Vacuum is a breathing exercise that is aimed at isometric contraction of the transverse abdominal muscles, as a result of its execution, the muscles burn, but no movement occurs in the joint. Studies have shown that TVA muscles respond best to isometric contractions with a long time of exertion (from 1-2 minutes) and 2-3 sets of exercise. Internal muscles are slow-twitch fibers that respond well to daily training, so it is optimal to do a vacuum up to 5 times a week.
Given that this is primarily a strengthening exercise, you should do it as often as possible, or at least 5 times a week. You should get used to the fact that the transverse abdominal muscles should be constantly strained – in just a few weeks they will become toned, and you will no longer have to make an effort to control it.
- Stand up straight with your feet shoulder-width apart and your hands on your hips-this is the starting position.
- Slowly and under control, take a deep breath through your nose, drawing as much air as possible into your lungs. Make a powerful exhalation, as much as possible bringing the walls of the abdomen to the back, so that the navel, as if glued to the spine. Lock in this position. One isometric contraction time should be 15-20 seconds. After the time has elapsed, inhale and return your stomach to normal. Repeat the specified number of times.
Options for beginners:
- vacuum sitting on a chair/half-sitting;
- vacuum while standing on all fours;
- vacuum lying on your back.
- Starting position-lying on your back, arms along your body, legs bent at the knees, legs on the floor, muscles relaxed. Exhale slowly, gradually releasing the air from your lungs, without straining any muscles in your body.
- After releasing the air from your lungs, start straining your abdominal muscles, trying to draw it in as much as possible. Breathing is stopped. At the bottom point, fix the position of the abdomen for 10-15 seconds, then take a small breath, continuing to draw in the stomach.
- After taking a small breath, do not rush to relax the stomach-tighten the abdominal muscles and freeze for another 10-15 seconds, then pull the stomach back in, while maintaining the tension of the abdominal muscles. If you find it difficult to hold your breath, take small breaths.

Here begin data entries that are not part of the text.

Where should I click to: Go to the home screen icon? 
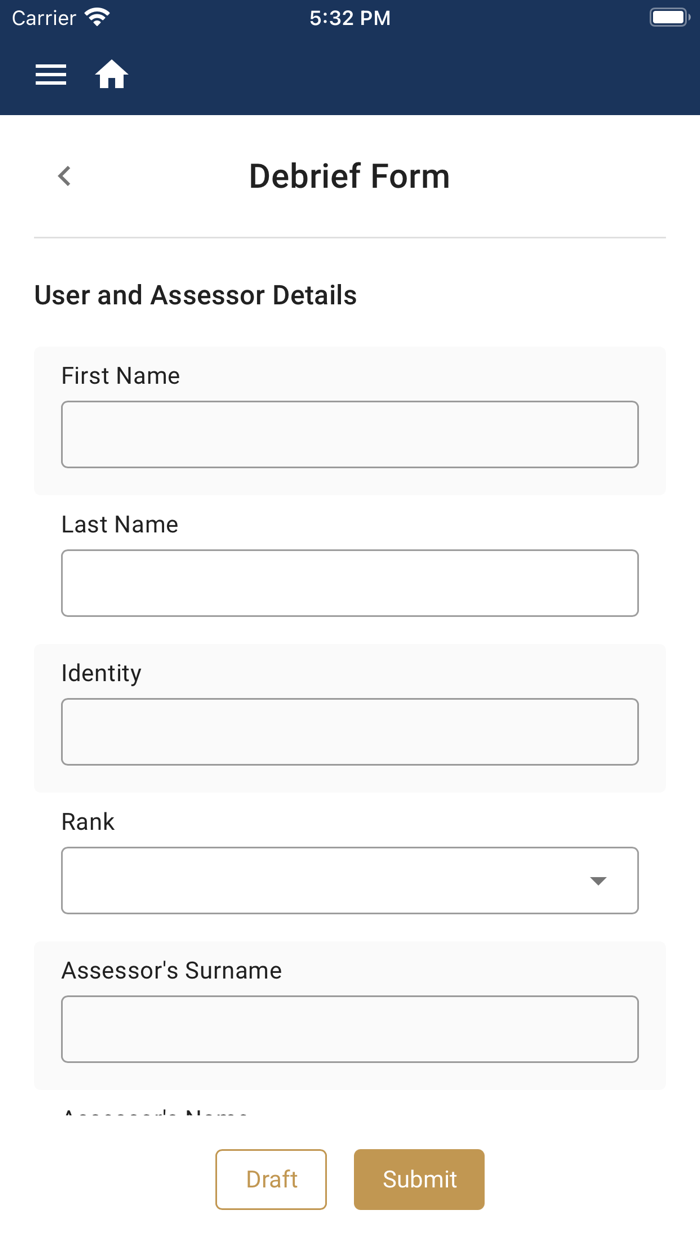(111, 75)
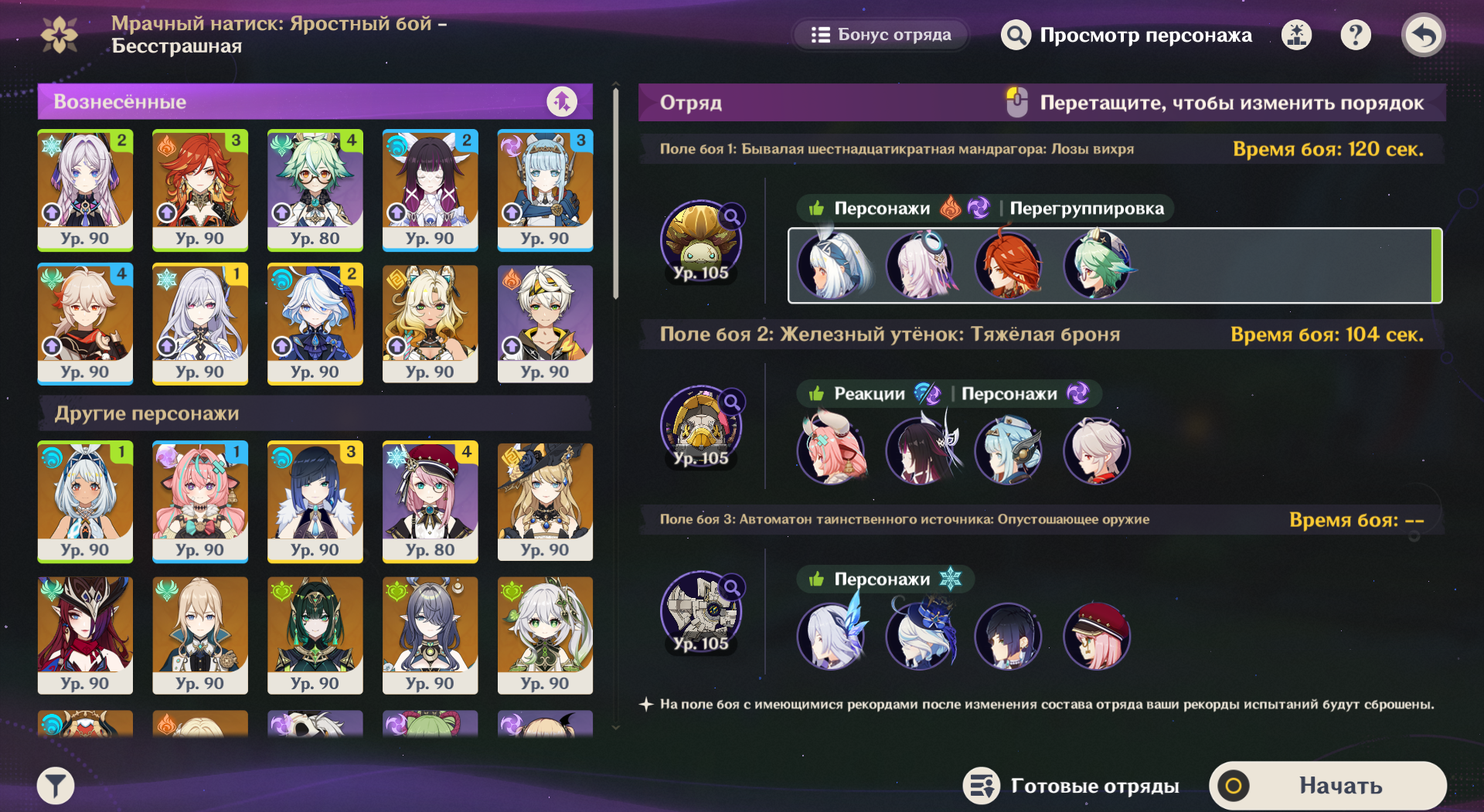Click the icon left of the help button
The image size is (1484, 812).
coord(1296,35)
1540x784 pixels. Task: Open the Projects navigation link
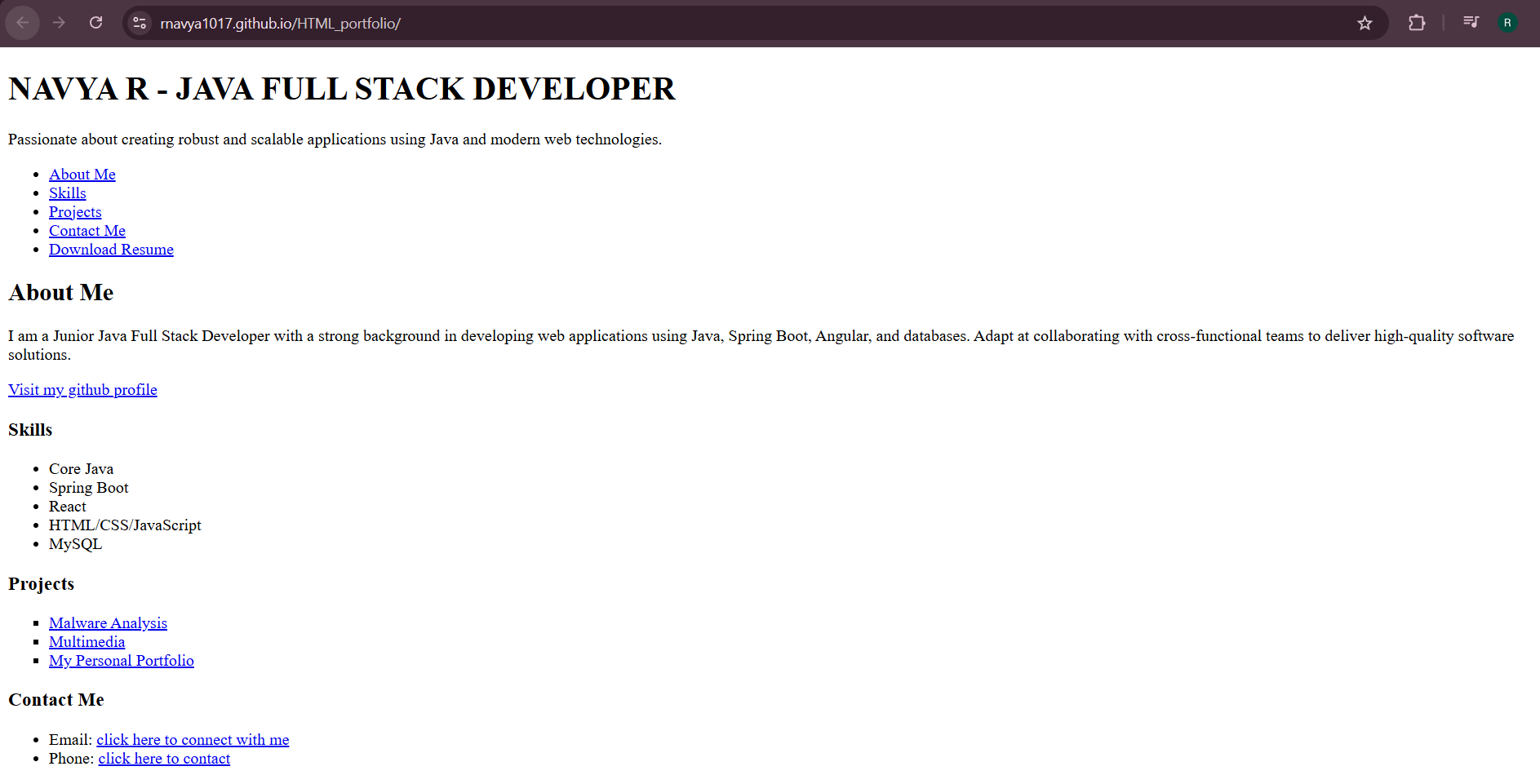point(75,212)
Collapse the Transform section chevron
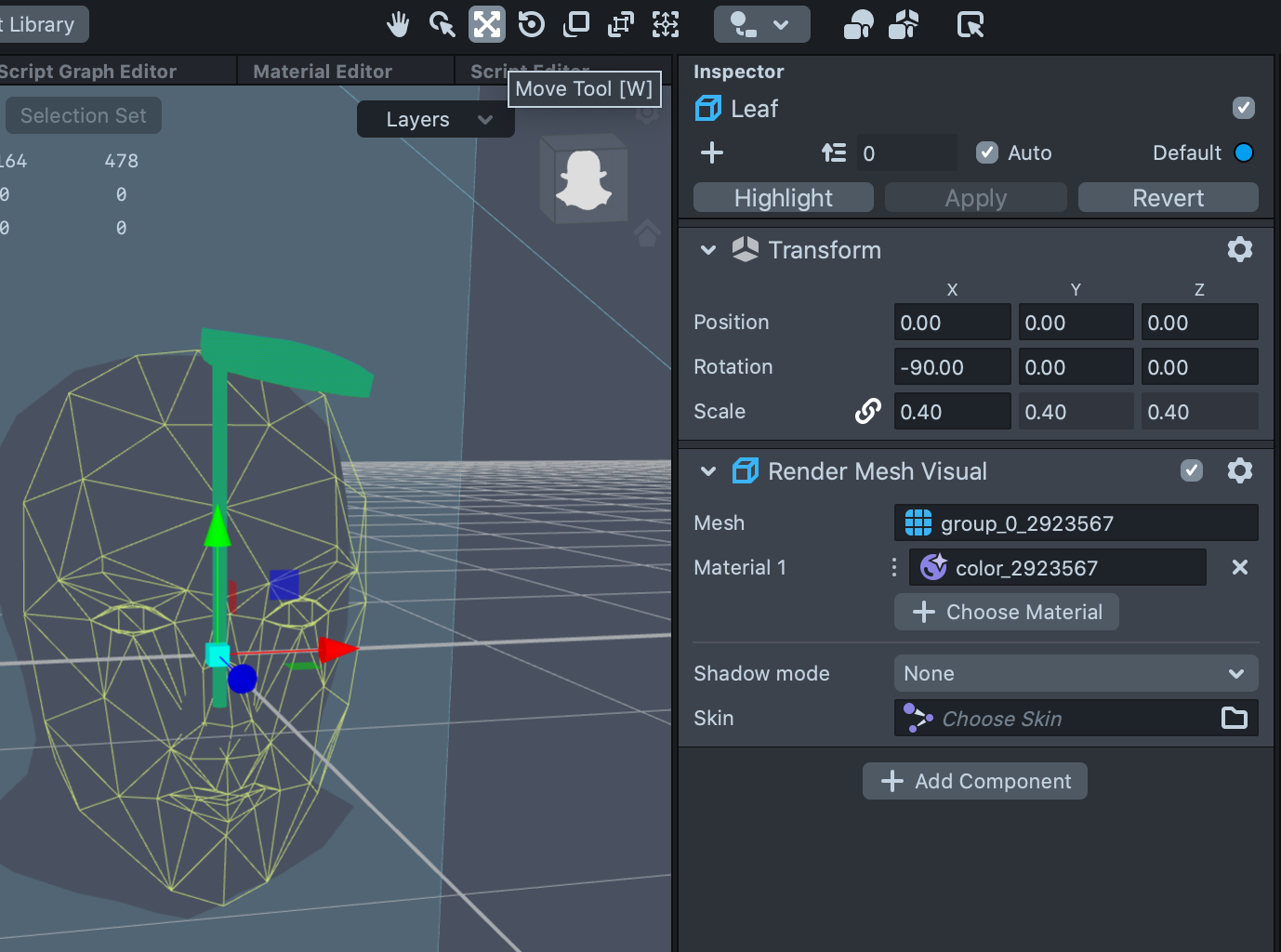1281x952 pixels. click(708, 250)
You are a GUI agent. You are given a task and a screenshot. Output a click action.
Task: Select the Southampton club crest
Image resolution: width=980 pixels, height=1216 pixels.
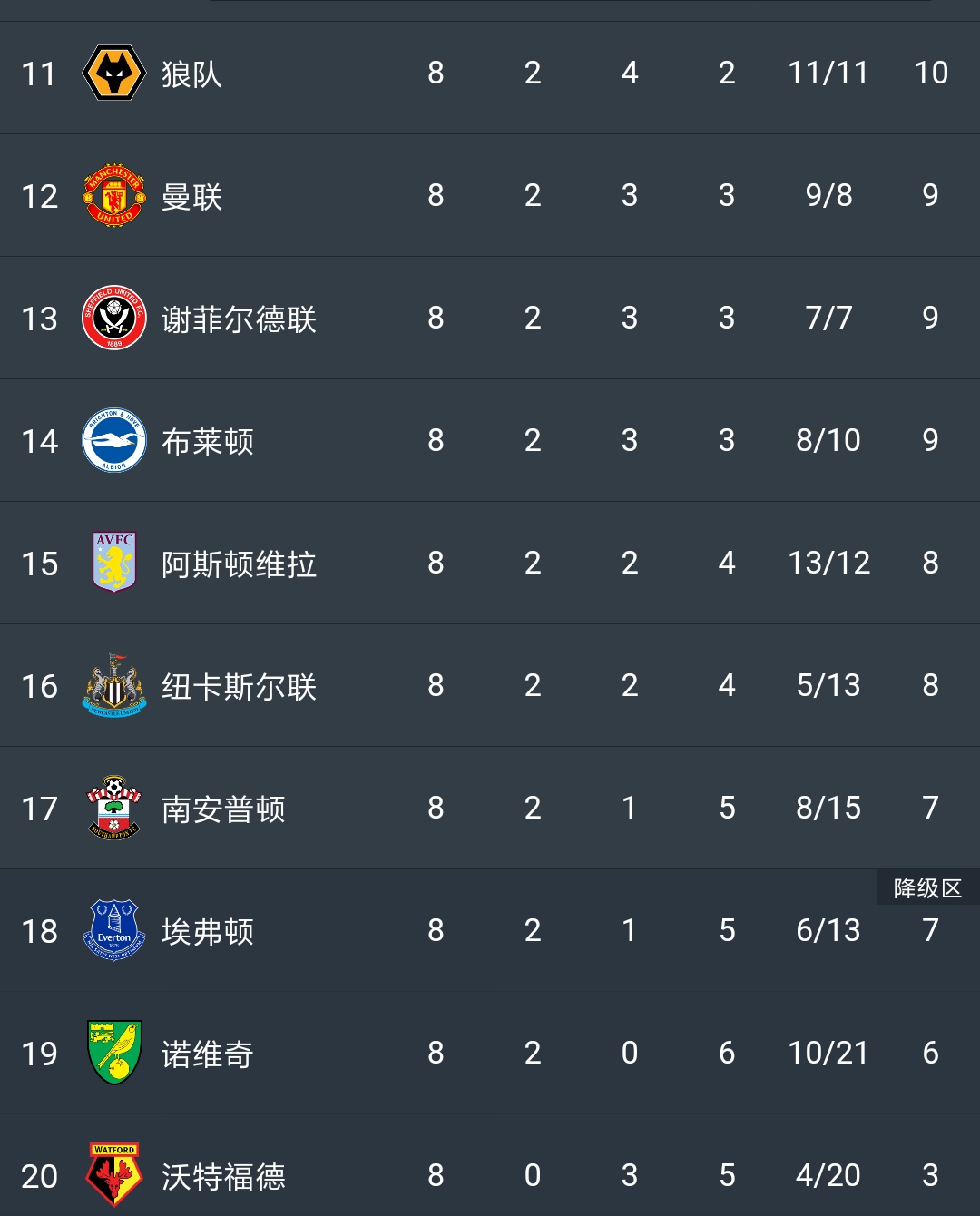pyautogui.click(x=114, y=808)
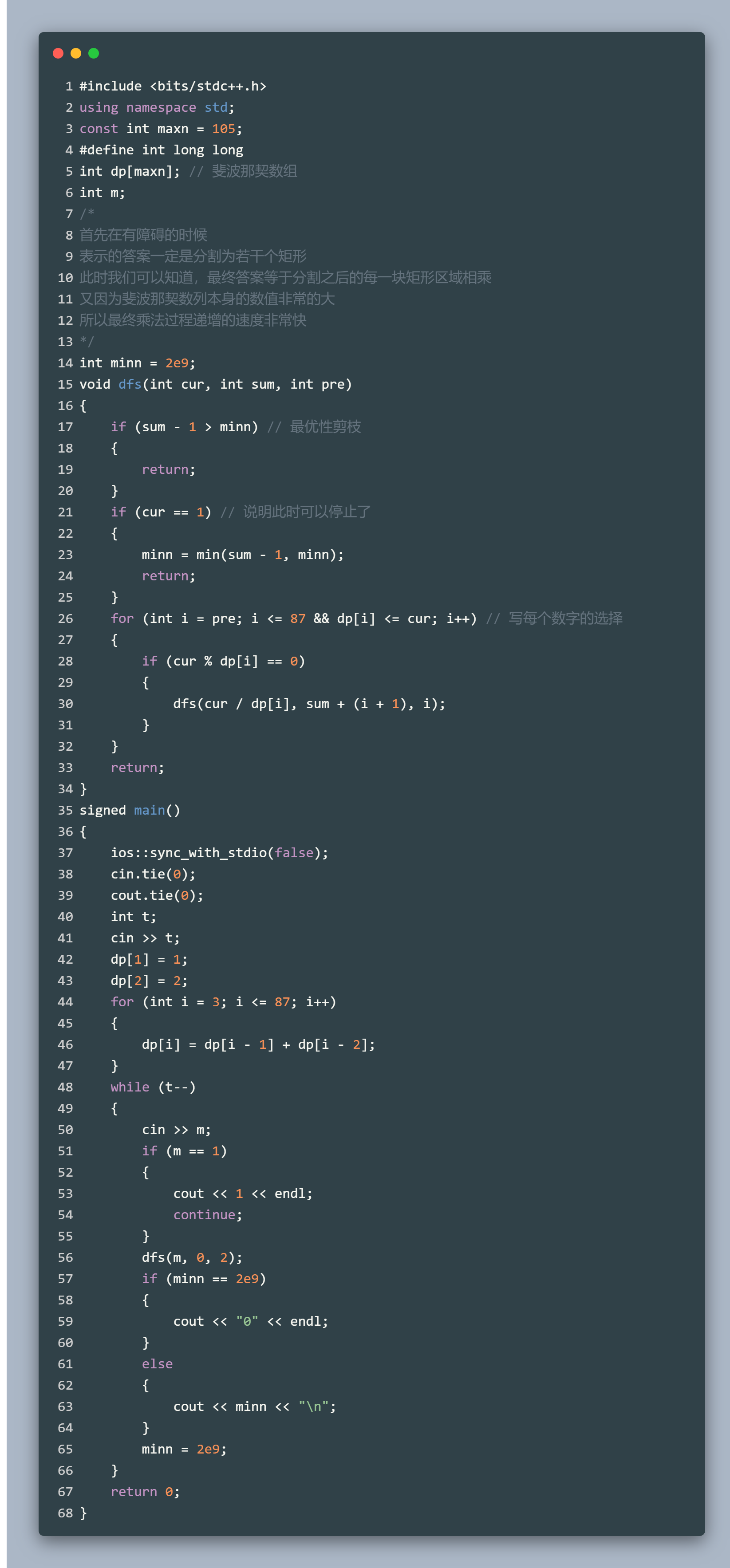
Task: Click the 'return 0;' statement
Action: 145,1492
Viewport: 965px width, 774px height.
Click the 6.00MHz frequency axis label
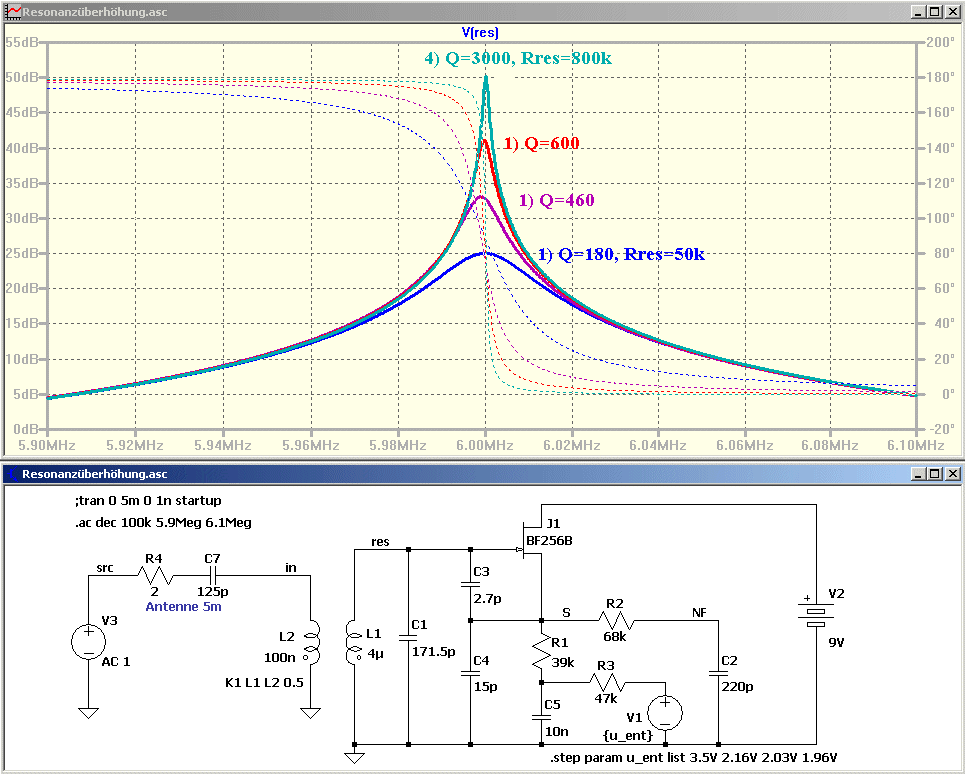[x=485, y=445]
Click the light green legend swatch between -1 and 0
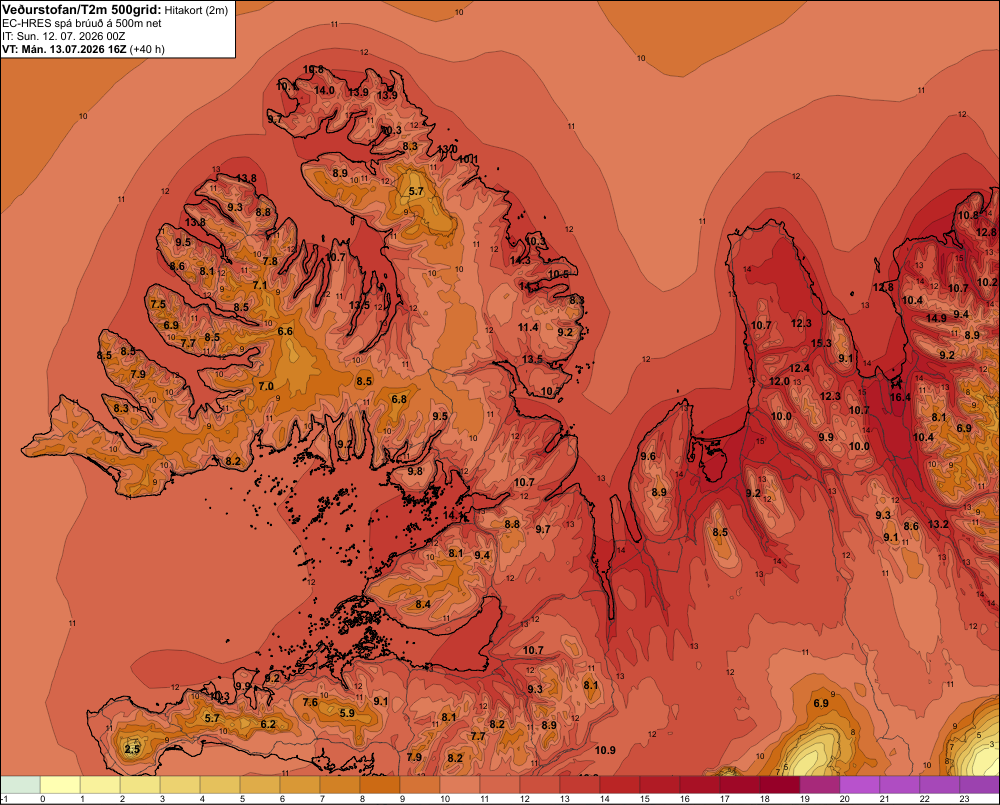The image size is (1000, 805). click(x=20, y=785)
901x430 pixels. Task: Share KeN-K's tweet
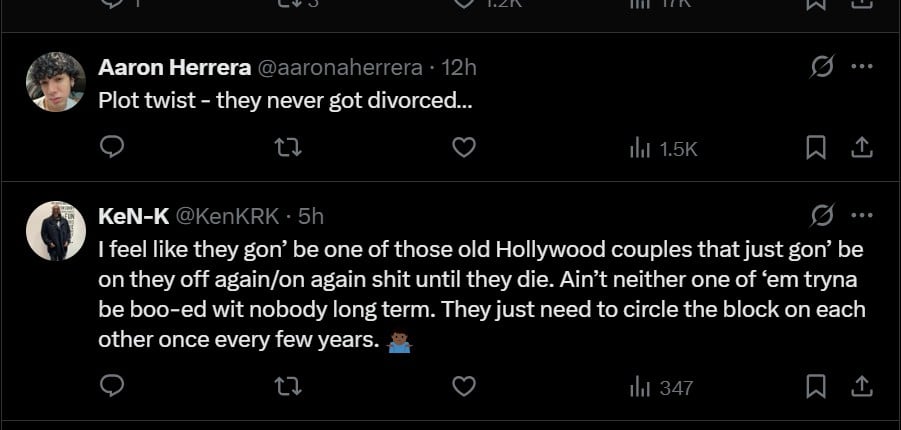[x=860, y=386]
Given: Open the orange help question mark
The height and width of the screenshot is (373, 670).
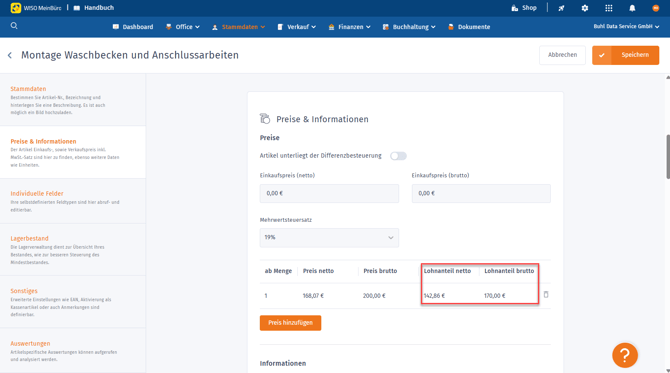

- Exhale, relax your stomach, take a few free breaths,then release the air from your lungs again, and pull your stomach in as much as possible. Pull in, try to tighten your abdominal muscles, and then push your stomach up without inhaling.
Subtleties and secrets
To get the maximum effect from the exercise, it is recommended to follow the tips below:
- as an initial practice, use the “standing/recumbent” version of the exercise;
- use the bodyflex breathing technique — after a full exhalation, take a quick and full breath through your nose, then a sharp exhalation through your mouth;
- make a powerful forced exhalation through your mouth completely emptying your lungs;
- take short breaths through your nose as needed as the contraction time increases;
- try to bring the navel and spine together (sticking one to the other) by pulling the stomach under the ribs;
- draw in your stomach as you exhale;
- to keep the transverse abdominis working throughout the exercise, don’t throw your stomach down with a jerk when inhaling, but do it slowly and not completely;
- hold the shortened position for at least 10-15 seconds;
- perform the exercise in the morning on an empty stomach and in the evening before going to bed;
- in numerical terms, focus on the number of sets of 2-3, repetitions of 10-15 and the value of one isometric contraction of 15 seconds or more.